EXERCISE OBJECTIVE:
Reproduce the data below verbatim, starting at the line that contains "You are a GUI" and stopping after the line that contains "Cykeln kan vara", with both of those lines included.

DATA:
══════════
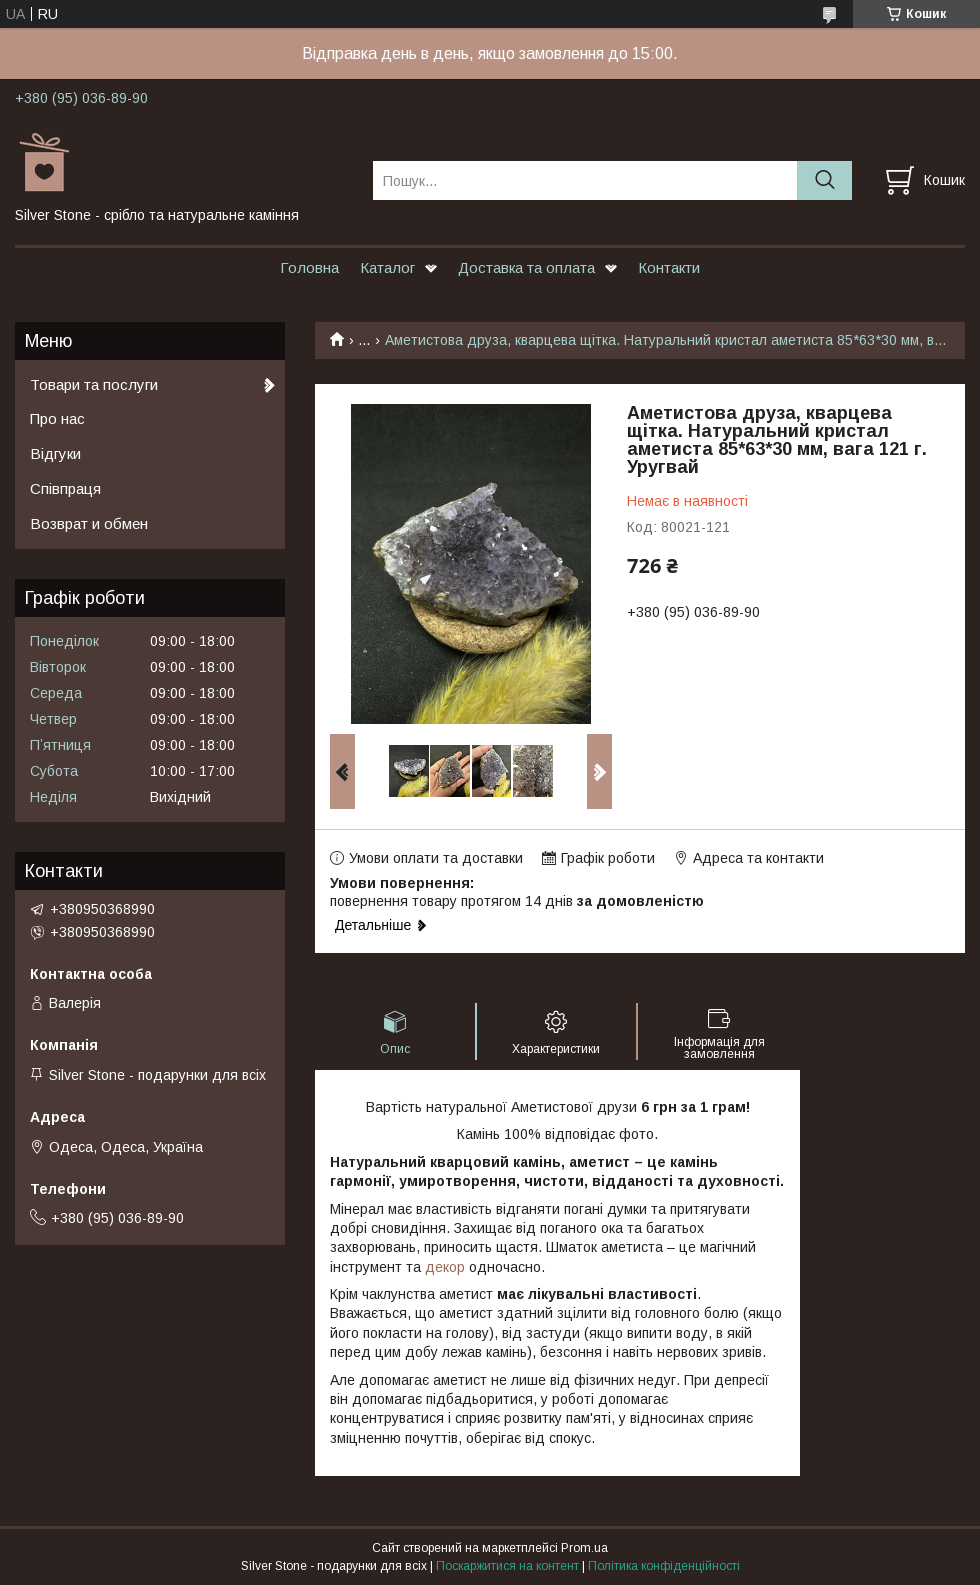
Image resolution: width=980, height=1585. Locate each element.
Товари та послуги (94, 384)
══════════
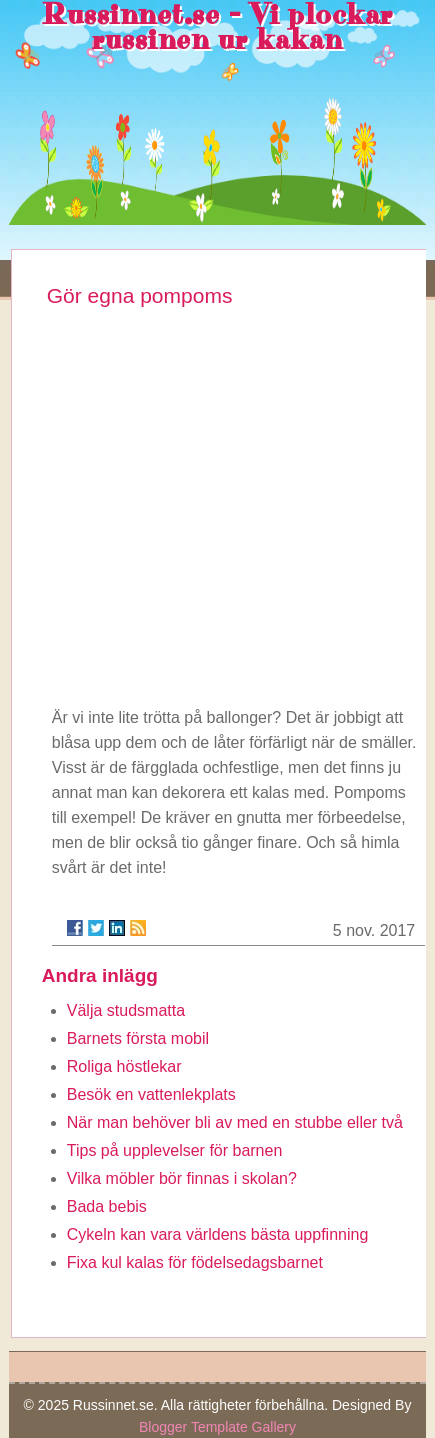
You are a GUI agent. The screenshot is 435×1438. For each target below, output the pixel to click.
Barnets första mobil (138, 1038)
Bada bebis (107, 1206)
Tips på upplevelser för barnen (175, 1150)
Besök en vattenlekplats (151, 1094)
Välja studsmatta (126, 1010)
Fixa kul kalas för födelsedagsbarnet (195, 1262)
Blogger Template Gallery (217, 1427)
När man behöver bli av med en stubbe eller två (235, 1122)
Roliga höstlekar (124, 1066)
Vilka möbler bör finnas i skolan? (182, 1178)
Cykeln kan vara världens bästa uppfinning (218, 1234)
══════════
TASK SOLUTION:
You are a GUI agent. The screenshot is 435×1438. For each target below, output the pixel to click.
Barnets första mobil (138, 1038)
Bada bebis (107, 1206)
Tips på upplevelser för barnen (175, 1150)
Besök en vattenlekplats (151, 1094)
Välja studsmatta (126, 1010)
Fixa kul kalas för födelsedagsbarnet (195, 1262)
Blogger Template Gallery (217, 1427)
När man behöver bli av med en stubbe eller två (235, 1122)
Roliga höstlekar (124, 1066)
Vilka möbler bör finnas i skolan? (182, 1178)
Cykeln kan vara världens bästa uppfinning (218, 1234)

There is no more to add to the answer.